** READING PASSAGE **
--- begin ---

Robert H. Wagstaff argued the cause for appellants. With him on the briefs was Lee S. Glass.
Ronald W. Lorensen, Assistant Attorney General of Alaska, argued the cause and filed a brief for appellees. *
[ Footnote * ] Briefs of amici curiae urging reversal were filed by Edwin Vieira, Jr., for the National Right to Work Legal Defense Foundation; and by Peabody Testing - Bill Miller X-Ray, Inc.
Ronald Y. Amemiya, Attorney General, and Lawrence D. Kumabe and Michael A. Lilly, Deputy Attorneys General, filed a brief for the State of Hawaii as amicus curiae urging affirmance. [437 U.S. 518, 520]
MR. JUSTICE BRENNAN delivered the opinion of the Court.

--- end ---

** DIRECTIONS **
1: From the court excerpt, output the text from "Ronald Y. Amemiya, Attorney" up to and including "of the Court.".
2: Decide whether each statement below agrees with the court excerpt, answering yes or no and quoting the deciding words: (a) Lee S. Glass argued the cause for appellants. (b) A brief for the State of Hawaii as amicus curiae urged affirmance. (c) Edwin Vieira, Jr., filed an amicus brief for the National Right to Work Legal Defense Foundation.

** SUPPLIED DATA **
--- begin ---

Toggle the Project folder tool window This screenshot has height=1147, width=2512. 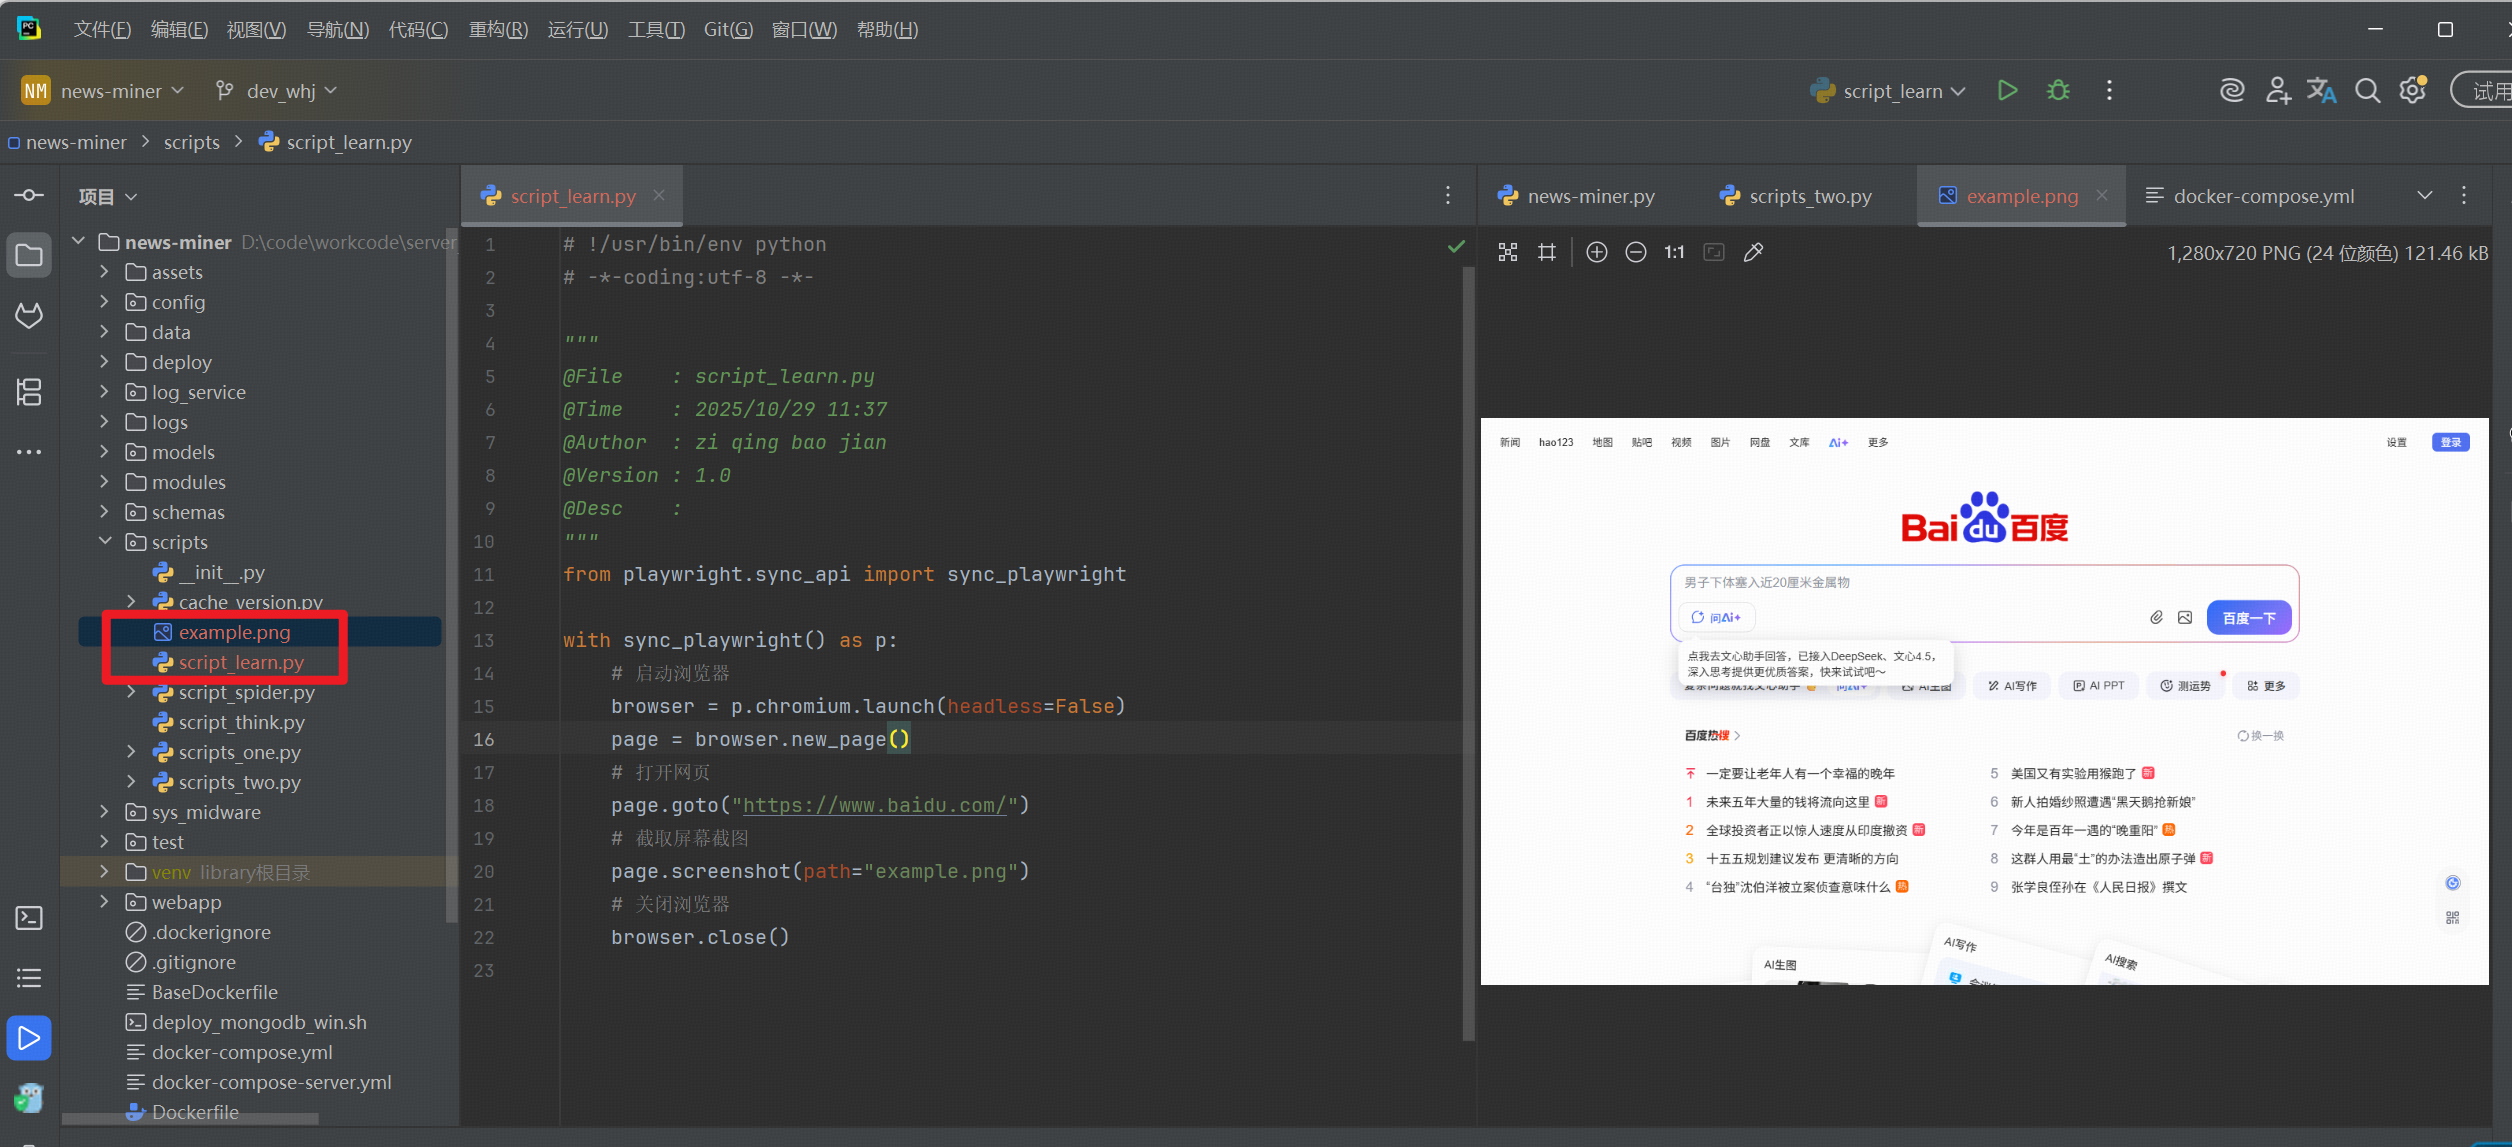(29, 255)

--- end ---

** TASK-BY-TASK ANSWERS **
1:
Ronald Y. Amemiya, Attorney General, and Lawrence D. Kumabe and Michael A. Lilly, Deputy Attorneys General, filed a brief for the State of Hawaii as amicus curiae urging affirmance. [437 U.S. 518, 520]
MR. JUSTICE BRENNAN delivered the opinion of the Court.

2:
(a) No: "Robert H. Wagstaff argued the cause for appellants. With him on the briefs was Lee S. Glass."
(b) Yes: "filed a brief for the State of Hawaii as amicus curiae urging affirmance."
(c) Yes: "Briefs of amici curiae urging reversal were filed by Edwin Vieira, Jr., for the National Right to Work Legal Defense Foundation"